"Children’s experiences of abuse and neglect have many negative consequences over both the short term and the long term including behavioral problems, poor self-esteem, feelings of isolation, depression, self-injurious behaviors including substance abuse, suicidal ideas and behaviors, revictimisation, academic and vocational problems, sexual dysfunctions and criminal behaviors (De Paul & Arruabarrena, 1995; Gauthier et al., 1996; Browne & Lynch, 1997; English, 1998; Brown et al., 1998, 1999; Kaplan et al., 1999; Iwaniec & Sneddon, 2001 in press; Iwaniec et al., 2003). Current data indicate that, compared with other medical conditions during childhood, more children are affected by maltreatment than all other serious illnesses combined (Theodore & Runyan, 1999). There are also many cases of abused and neglected children that do not come to the attention of social service agencies. For example, in studies of child abuse homicide, only 13—35% of the victims have physical evidence or documented history of maltreatment.
There will be individual variations in how well victims of abuse cope with their maltreatment (Jacelon, 1997; Masten et al., 1999; Clark & Clark, 2000). This will be influenced by at least five broad classes of variables (Budd & Holdsworth, 1996):
1.The nature of the abusive act (e.g. hitting, forced sex) as well as its frequency, intensity and duration. On the whole, single stressful experiences that occur in isolation are less damaging than cumulative stresses. Timing is also important: at particular stages a child may be developmentally more protected or developmentally more vulnerable to adversities.
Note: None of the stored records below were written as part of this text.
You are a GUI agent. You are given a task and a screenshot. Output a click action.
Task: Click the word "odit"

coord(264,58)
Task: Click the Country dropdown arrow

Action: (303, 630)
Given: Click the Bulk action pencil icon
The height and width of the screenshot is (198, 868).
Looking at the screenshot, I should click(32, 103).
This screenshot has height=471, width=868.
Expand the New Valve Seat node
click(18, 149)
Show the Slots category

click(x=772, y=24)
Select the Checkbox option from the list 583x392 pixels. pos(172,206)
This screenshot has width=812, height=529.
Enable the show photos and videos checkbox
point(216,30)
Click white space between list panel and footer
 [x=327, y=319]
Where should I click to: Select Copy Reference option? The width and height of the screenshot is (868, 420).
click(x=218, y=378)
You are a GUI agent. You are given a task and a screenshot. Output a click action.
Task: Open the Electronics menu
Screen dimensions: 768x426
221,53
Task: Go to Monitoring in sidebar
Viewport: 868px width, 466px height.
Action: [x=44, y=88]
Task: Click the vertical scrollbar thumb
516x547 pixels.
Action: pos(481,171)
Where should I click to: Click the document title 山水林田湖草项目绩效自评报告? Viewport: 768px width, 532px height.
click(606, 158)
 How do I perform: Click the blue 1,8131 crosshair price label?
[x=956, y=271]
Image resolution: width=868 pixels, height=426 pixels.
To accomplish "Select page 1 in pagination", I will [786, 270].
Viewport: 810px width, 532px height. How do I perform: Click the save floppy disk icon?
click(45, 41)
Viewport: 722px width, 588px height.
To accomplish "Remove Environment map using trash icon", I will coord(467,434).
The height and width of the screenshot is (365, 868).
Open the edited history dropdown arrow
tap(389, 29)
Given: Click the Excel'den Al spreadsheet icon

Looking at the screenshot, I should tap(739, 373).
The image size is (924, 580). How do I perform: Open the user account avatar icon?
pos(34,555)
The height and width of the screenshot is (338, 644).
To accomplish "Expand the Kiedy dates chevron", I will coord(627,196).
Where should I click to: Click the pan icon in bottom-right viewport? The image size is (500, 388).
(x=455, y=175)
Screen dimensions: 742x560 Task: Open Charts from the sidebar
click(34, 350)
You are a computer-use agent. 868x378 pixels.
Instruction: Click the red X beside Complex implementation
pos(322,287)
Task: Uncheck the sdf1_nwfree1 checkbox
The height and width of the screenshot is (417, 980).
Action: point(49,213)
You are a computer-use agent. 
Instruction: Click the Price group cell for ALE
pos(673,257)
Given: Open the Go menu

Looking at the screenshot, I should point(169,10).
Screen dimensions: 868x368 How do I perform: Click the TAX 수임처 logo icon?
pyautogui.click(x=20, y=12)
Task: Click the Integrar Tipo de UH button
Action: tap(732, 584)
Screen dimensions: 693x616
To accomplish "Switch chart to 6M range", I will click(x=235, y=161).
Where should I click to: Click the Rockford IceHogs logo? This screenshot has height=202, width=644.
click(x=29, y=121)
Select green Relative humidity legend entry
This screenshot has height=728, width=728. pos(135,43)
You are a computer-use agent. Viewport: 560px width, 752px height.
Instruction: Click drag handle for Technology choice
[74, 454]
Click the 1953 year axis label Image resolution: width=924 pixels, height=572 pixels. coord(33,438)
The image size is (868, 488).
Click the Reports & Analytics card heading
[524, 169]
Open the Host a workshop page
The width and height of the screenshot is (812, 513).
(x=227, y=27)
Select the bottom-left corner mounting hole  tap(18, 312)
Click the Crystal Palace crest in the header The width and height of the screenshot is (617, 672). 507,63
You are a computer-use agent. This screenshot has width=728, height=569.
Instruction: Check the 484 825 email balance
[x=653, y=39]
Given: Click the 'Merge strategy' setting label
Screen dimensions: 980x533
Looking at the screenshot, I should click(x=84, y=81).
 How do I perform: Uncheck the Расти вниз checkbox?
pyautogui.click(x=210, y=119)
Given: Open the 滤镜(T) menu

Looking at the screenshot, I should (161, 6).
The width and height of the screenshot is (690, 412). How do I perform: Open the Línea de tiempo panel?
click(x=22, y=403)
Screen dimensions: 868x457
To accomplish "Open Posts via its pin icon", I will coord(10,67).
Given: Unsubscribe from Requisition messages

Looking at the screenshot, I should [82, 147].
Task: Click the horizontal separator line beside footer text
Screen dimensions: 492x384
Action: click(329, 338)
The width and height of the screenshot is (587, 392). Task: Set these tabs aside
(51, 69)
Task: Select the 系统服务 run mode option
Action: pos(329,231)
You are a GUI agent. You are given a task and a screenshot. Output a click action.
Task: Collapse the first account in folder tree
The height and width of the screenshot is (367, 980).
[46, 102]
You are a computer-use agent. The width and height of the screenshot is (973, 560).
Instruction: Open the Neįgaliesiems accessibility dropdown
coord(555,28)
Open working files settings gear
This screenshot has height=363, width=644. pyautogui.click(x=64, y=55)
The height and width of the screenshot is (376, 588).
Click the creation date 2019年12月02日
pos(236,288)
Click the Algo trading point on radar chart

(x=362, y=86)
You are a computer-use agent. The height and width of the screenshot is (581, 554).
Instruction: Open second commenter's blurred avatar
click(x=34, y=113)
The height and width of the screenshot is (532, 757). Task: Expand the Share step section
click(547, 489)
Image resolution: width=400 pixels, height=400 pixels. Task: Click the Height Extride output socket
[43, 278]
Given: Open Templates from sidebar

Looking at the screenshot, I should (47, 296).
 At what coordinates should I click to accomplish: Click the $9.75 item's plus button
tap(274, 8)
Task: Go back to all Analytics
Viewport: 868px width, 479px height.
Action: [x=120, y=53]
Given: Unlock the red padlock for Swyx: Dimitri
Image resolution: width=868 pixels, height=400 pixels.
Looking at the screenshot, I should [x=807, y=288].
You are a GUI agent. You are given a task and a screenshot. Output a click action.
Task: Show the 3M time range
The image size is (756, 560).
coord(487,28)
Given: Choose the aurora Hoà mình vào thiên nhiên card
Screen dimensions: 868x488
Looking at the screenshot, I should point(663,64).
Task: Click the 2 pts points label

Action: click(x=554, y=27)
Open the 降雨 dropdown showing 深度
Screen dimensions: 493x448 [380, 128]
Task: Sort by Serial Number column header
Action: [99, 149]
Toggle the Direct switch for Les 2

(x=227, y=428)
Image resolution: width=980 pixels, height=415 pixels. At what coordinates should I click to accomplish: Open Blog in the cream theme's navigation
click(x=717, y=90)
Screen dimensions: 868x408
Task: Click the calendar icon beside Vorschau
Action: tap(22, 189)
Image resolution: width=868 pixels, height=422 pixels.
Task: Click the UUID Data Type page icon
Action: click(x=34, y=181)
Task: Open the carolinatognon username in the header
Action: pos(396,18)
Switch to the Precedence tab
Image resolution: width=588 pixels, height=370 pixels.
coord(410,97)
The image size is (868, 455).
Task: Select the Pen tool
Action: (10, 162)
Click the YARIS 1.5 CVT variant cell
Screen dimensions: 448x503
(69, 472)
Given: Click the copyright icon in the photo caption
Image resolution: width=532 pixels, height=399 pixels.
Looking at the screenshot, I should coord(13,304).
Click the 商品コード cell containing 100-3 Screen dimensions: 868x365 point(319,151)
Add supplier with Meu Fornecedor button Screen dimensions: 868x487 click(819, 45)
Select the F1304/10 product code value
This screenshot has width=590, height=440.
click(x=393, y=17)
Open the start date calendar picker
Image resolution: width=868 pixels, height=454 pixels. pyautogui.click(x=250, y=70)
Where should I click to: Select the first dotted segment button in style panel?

2.Individual characteristics of the victim (e.g. age, self-blame). Individuals may also have biological personal traits that make them more or less likely to respond positively or negatively to personal adversities. Not all victims will show the same outcomes and this can be due to resilience (Rutter, 1990; 1995). Stress-resistant children show better outcomes in environments of stress or adversity. But it must be remembered that no one has absolute resistance to stress. Fonagy et al. (1994) identified the following factors that have been associated with resilience: higher socioeconomic status, the absence of neurobiological problems, the possession of an easy temperament, the absence of early loss and trauma, secure attachment, positive social support, good educational experience, a high IQ, a good problem-solving ability, task related effectiveness, high self-esteem, autonomy and self control, social understanding, awareness and empathy, the ability to plan and a good sense of humor.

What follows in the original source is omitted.